The Pro Football Concussion Report

A Fan's Look at Head Injuries and the Concussion Crisis in Football

Paul Tagliabue – Football Concussion Hall of Fame

NFL Commissioners Paul Tagliabue and Pete Rozelle

10.30.14

Although Roger Goodell has become the face of the NFL’s concussion strategy, most of the allegations in the concussion lawsuits actually occurred while Washington D.C. “anti-trust lawyer” Paul Tagliabue worked for the owners as commissioner of the NFL.  In 1989, Tagliabue was chosen by the team owners over Saints executive Jim Finks and former Green Bay Packer Willie Davis to lead the NFL. He held the position until 2007 when Roger Goodell took over. While Tagliabue’s business acumen helped expand the popularity of the NFL to unprecedented levels, it was his legal acumen honed over a 20 year career at Washington D.C. law firm Covington & Burling that served to indemnify the league and add a sophisticated layer of risk management to the multi-billion dollar NFL business. 

It was the execution of his learned strategy of loss protection that may have led Tagliabue to the now controversial hiring of Dr. Elliot Pellman and the 1994 formation of the Mild Traumatic Brain Injury Committee (MTBI). Tagliabue’s selection of Pellman stands as the most visible and celebrated non-sequitur in the myriad of concussion lawsuit allegations.  Why would an organization with the resources of the NFL and the importance of the endeavor, hire a rheumatologist to lead a neuroscience research and education team? Still employed by the NFL as their “medical director,” Pellman stood at the forefront of this committee for 13 years. He spoke for the brain injury committee and the NFL and worse, he authored and published scientific papers that disputed the findings of legitimate neuroscientists and for years Pellman minimized the risk of long term cognitive damage from concussions suffered playing football.

 

The NFL took a page right out of the tobacco industry playbook and engaged in a campaign of fraud and deception, ignoring the risks of traumatic brain injuries in football and deliberately spreading false information to its players.
~  Attorney Sol Weiss 

 

When attorney Sol Weiss (Weiss filed the first of the federal concussion lawsuits in Philadelphia in 2011) compared the NFL loss mitigation strategy to the strategy of Big Tobacco he may not have even been aware of how close the actual tobacco industry playbook really was.

Tagliabue’s former law firm Covington & Burling (he returned there after leaving the NFL) was perhaps Big Tobacco’s leading legal consultant, navigating the industry through decades of growth, lawsuits and scientific attack. The firm helped create and manage the Tobacco Institute, an organization that similar to the NFL’s MTBI Committee, served to dispute the findings of science that linked smoking to any harmful long term damage.

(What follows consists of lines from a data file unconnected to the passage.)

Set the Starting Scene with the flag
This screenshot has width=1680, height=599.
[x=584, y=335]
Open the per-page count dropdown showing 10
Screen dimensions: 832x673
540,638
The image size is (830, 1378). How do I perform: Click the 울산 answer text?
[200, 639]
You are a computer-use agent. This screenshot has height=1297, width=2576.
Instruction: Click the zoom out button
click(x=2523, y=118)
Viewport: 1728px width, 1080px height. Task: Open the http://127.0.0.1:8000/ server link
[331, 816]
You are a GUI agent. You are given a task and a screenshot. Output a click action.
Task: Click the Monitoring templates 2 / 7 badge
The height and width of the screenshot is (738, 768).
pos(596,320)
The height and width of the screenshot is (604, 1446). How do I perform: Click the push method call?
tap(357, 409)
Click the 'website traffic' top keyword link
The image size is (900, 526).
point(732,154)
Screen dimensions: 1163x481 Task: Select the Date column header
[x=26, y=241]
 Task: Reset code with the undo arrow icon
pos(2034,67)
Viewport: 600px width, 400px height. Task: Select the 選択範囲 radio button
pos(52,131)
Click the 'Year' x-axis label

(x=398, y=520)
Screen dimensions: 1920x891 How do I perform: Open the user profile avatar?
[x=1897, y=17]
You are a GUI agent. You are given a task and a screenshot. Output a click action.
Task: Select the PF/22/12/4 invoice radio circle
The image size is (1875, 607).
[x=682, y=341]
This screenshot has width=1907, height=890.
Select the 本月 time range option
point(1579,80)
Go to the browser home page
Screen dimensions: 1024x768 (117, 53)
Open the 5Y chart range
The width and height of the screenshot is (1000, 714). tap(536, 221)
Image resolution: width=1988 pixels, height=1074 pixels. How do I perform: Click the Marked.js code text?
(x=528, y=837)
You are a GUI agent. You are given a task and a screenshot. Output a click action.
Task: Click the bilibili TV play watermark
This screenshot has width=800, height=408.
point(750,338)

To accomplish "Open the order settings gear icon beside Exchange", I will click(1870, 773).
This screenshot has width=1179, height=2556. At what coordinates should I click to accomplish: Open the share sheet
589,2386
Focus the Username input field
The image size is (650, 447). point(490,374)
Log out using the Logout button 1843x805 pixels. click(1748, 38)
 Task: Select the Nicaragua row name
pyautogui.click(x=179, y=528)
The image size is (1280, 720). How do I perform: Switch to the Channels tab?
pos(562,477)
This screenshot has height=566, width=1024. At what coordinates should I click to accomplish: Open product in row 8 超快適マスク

Covington & Burling, along with several other prominent law firms was publicly rebuked for its part in misdirecting research and ultimately, misleading the public about the harmful effects of smoking cigarettes.

Tagliabue’s role as a pivotal character in the NFL concussion litigation, although largely ignored by the media in favor of allegations aimed at current NFL Commissioner Roger Goodell, did gain a little traction last year when it was revealed that Dr. Pellman also served as Tagliabue’s personal physician for 9 years.

No personal medical care had anything to do with Dr. Pellman’s appointment to the committee in 1994 ~ Tagliabue statement released by NFL’s Greg Aiello

 

Tagliabue, whose current Covington & Burling biography refers to him as the NFL’s “chief executive” has continued to be paid millions by the NFL in “deferred compensation” and bonuses.